Nell’aprile 2018 la FIDH, insieme al membro italiano Unione Forense Per La Tutela Dei Diritti Umani (UFDU) e ai partner Peacelink e HRIC ha pubblicato il report che denunciava la crisi ambientale e sanitaria legata allo scandalo Ilva e l’assenza di azione del governo italiano. Uno dei molti studi dell’Istituto superiore di Sanità sottolinea infatti come i bambini che vivono a Taranto abbiano la probabilità di ammalarsi di tumore del 54% più alta della media regionale, il 30% in più per gli uomini e il 20% per le donne.

****************

LA RICHIESTA ▸ Ricopia tutto il testo sul caso Ilva, parola per parola. L'elenco non serve a nulla qui.

****************

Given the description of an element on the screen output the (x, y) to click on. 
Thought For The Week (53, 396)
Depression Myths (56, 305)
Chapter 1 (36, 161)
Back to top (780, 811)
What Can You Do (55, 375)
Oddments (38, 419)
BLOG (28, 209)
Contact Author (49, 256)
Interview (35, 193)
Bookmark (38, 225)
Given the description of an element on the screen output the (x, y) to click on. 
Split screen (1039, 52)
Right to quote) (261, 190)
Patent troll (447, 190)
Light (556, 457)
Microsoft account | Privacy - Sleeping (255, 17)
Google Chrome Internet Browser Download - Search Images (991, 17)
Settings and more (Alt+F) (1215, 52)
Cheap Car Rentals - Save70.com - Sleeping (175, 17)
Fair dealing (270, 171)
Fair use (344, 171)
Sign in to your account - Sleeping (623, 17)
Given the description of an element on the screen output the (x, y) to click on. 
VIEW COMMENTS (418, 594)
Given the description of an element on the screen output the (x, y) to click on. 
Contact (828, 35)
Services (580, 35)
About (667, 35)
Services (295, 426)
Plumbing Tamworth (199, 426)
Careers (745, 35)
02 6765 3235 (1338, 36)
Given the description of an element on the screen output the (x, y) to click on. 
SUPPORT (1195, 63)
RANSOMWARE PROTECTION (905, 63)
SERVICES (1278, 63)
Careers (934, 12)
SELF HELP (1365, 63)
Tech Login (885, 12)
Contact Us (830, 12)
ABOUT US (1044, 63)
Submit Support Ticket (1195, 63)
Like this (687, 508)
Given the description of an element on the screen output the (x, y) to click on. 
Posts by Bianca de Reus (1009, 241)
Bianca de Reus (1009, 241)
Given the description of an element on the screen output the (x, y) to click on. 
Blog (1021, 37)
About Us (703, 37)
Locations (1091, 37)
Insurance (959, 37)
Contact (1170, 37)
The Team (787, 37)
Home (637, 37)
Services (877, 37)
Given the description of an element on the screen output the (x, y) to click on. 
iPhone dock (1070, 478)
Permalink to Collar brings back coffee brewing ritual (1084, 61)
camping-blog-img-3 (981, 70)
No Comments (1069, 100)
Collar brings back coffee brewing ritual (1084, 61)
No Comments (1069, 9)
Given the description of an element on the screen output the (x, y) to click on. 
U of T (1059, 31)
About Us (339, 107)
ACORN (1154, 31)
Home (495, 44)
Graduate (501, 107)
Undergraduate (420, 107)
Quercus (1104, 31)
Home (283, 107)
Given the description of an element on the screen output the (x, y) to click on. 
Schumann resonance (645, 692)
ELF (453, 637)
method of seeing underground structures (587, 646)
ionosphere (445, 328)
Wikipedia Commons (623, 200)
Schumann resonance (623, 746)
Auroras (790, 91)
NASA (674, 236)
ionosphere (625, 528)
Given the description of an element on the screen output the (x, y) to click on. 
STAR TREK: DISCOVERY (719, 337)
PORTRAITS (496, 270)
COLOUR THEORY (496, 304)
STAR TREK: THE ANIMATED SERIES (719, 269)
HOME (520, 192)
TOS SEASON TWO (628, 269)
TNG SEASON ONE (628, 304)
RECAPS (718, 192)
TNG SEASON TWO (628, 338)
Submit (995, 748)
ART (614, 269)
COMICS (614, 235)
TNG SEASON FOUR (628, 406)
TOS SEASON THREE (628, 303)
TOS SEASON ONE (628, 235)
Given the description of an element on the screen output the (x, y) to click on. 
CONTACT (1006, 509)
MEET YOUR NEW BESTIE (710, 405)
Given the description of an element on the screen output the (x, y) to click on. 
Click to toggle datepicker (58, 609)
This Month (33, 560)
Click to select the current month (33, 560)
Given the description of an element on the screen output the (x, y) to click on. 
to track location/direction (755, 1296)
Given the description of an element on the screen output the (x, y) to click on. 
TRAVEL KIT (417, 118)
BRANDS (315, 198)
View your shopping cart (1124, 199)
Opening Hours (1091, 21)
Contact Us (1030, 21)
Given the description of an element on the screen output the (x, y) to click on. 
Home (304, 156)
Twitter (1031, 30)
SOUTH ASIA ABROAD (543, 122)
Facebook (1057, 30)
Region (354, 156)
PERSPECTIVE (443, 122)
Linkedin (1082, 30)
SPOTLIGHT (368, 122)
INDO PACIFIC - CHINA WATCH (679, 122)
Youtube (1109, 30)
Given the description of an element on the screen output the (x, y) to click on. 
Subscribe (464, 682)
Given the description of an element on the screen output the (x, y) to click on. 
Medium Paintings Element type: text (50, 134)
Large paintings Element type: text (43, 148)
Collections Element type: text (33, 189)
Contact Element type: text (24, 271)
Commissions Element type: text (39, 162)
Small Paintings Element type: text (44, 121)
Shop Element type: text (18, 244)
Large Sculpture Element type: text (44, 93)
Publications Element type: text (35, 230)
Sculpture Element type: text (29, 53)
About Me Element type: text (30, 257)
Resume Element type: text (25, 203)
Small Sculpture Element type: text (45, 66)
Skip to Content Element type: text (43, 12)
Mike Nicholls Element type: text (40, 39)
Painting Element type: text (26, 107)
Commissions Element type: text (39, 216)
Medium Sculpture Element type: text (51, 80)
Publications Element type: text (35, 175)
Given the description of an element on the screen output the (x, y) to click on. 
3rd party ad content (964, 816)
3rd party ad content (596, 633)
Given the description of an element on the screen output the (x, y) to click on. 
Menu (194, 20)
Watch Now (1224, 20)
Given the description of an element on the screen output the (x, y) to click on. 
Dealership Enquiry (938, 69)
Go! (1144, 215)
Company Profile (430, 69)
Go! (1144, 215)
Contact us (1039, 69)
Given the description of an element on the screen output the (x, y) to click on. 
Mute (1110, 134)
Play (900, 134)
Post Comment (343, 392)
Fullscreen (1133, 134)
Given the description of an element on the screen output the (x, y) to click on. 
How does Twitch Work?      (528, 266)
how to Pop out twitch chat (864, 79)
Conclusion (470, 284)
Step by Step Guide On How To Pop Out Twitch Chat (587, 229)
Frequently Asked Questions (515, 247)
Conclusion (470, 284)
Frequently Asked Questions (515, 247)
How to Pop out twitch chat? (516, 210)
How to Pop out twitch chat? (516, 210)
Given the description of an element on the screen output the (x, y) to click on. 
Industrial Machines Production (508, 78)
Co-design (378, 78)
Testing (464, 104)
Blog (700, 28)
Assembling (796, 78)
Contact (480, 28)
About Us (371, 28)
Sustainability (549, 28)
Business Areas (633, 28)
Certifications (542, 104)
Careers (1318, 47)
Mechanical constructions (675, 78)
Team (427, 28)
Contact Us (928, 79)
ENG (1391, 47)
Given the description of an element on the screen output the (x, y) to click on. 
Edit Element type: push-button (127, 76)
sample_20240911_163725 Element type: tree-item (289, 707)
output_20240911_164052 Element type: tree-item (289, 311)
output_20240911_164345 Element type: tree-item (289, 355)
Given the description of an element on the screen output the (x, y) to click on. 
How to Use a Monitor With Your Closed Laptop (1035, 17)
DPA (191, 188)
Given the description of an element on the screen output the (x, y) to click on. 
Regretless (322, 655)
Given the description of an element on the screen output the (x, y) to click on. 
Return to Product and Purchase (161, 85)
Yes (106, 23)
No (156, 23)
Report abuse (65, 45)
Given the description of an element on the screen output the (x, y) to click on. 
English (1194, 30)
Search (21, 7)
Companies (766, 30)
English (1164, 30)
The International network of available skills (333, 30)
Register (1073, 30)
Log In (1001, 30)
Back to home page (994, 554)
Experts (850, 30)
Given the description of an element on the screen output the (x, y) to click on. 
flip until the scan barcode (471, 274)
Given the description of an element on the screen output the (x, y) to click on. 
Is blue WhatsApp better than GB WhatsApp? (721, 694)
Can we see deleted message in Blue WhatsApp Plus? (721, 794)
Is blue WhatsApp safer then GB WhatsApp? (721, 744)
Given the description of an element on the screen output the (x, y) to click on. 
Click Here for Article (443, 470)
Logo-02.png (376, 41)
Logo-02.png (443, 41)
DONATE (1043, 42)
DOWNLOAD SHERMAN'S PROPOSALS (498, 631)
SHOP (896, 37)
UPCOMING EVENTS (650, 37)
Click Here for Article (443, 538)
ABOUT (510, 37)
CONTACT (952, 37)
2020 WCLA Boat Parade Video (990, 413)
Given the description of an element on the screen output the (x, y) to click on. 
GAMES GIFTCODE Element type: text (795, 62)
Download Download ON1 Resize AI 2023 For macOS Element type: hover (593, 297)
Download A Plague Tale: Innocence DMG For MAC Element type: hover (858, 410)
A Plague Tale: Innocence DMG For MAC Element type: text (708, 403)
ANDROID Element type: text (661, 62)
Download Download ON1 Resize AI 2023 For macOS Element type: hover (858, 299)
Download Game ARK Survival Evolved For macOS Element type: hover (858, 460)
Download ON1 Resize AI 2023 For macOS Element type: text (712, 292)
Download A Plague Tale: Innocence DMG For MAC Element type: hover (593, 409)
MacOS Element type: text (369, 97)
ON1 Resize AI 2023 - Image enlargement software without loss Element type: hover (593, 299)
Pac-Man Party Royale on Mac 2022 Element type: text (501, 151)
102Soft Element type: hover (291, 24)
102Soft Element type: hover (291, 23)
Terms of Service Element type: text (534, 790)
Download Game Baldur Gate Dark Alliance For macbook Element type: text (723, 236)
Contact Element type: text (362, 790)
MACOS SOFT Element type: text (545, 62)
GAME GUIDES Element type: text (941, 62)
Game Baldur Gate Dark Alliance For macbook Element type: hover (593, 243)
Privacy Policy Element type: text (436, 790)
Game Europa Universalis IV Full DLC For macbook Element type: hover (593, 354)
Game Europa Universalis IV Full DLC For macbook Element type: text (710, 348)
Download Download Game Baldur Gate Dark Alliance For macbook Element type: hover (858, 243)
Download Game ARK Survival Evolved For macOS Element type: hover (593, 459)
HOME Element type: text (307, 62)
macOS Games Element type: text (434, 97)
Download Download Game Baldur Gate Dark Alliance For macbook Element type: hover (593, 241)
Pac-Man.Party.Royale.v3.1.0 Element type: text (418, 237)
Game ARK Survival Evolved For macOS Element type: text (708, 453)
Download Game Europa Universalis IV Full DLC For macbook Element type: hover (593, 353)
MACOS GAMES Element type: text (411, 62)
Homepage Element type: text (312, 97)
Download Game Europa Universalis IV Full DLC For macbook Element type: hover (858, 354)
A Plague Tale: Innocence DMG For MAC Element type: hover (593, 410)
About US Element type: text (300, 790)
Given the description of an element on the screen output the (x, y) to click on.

****************

RISPOSTA ▸
Nell’aprile 2018 la FIDH, insieme al membro italiano Unione Forense Per La Tutela Dei Diritti Umani (UFDU) e ai partner Peacelink e HRIC ha pubblicato il report che denunciava la crisi ambientale e sanitaria legata allo scandalo Ilva e l’assenza di azione del governo italiano. Uno dei molti studi dell’Istituto superiore di Sanità sottolinea infatti come i bambini che vivono a Taranto abbiano la probabilità di ammalarsi di tumore del 54% più alta della media regionale, il 30% in più per gli uomini e il 20% per le donne.